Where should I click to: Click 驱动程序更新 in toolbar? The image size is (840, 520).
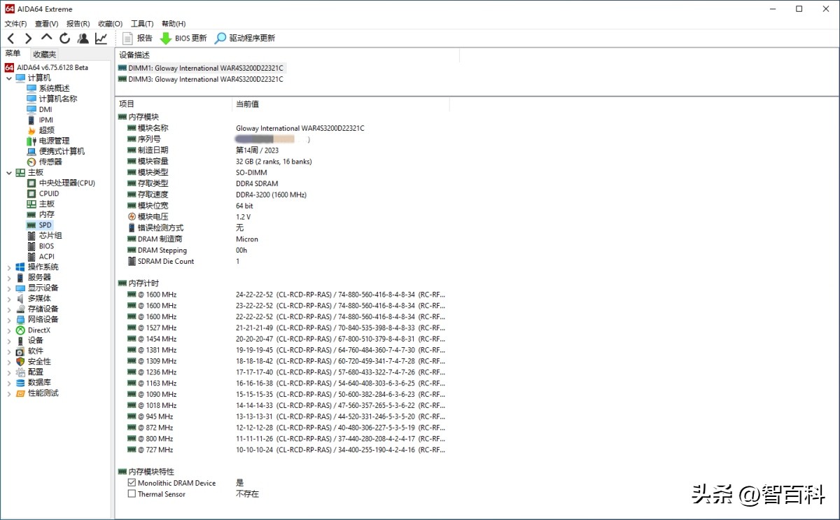click(245, 38)
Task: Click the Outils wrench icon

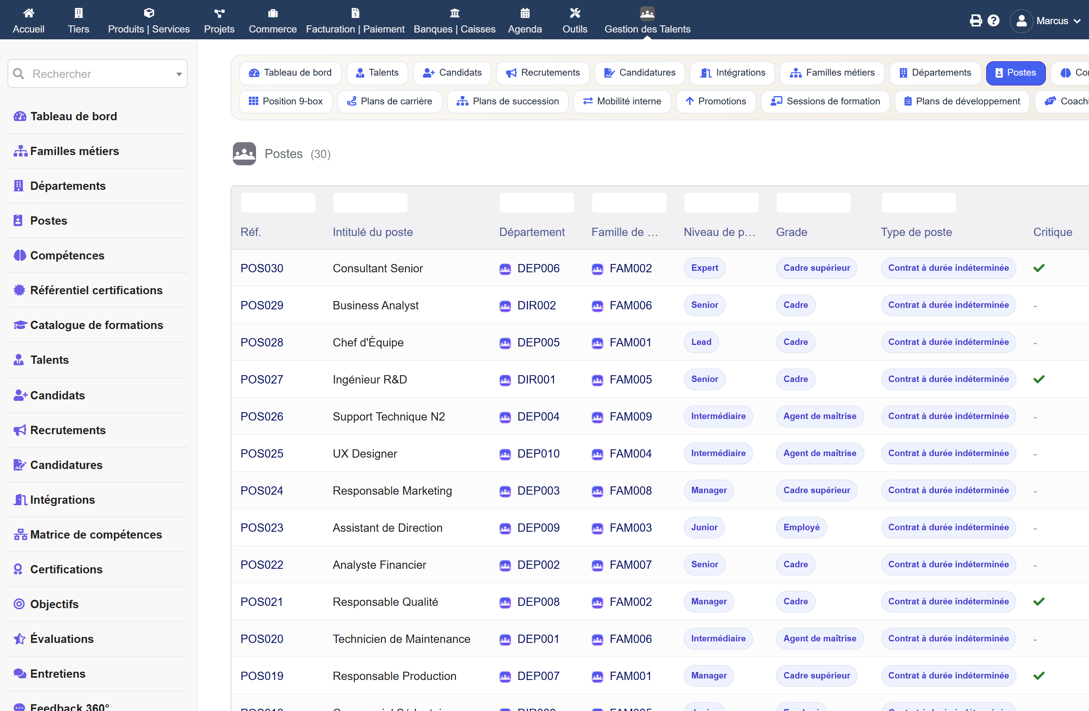Action: pos(575,13)
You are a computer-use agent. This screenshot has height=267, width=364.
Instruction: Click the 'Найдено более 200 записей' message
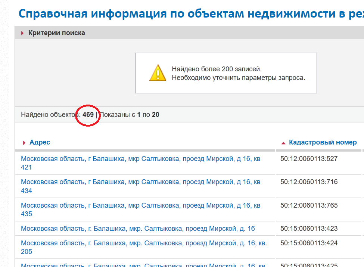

Problem to work on =>
Once the pictures are set aside, output the whole listing exactly.

Written reply =>
Where should I click to: Click 驱动程序更新 in toolbar? The image size is (840, 520).
click(245, 38)
Task: Click the Outils wrench icon

Action: pos(575,13)
You are a computer-use agent. This screenshot has height=267, width=364.
Instruction: Click the 'Найдено более 200 записей' message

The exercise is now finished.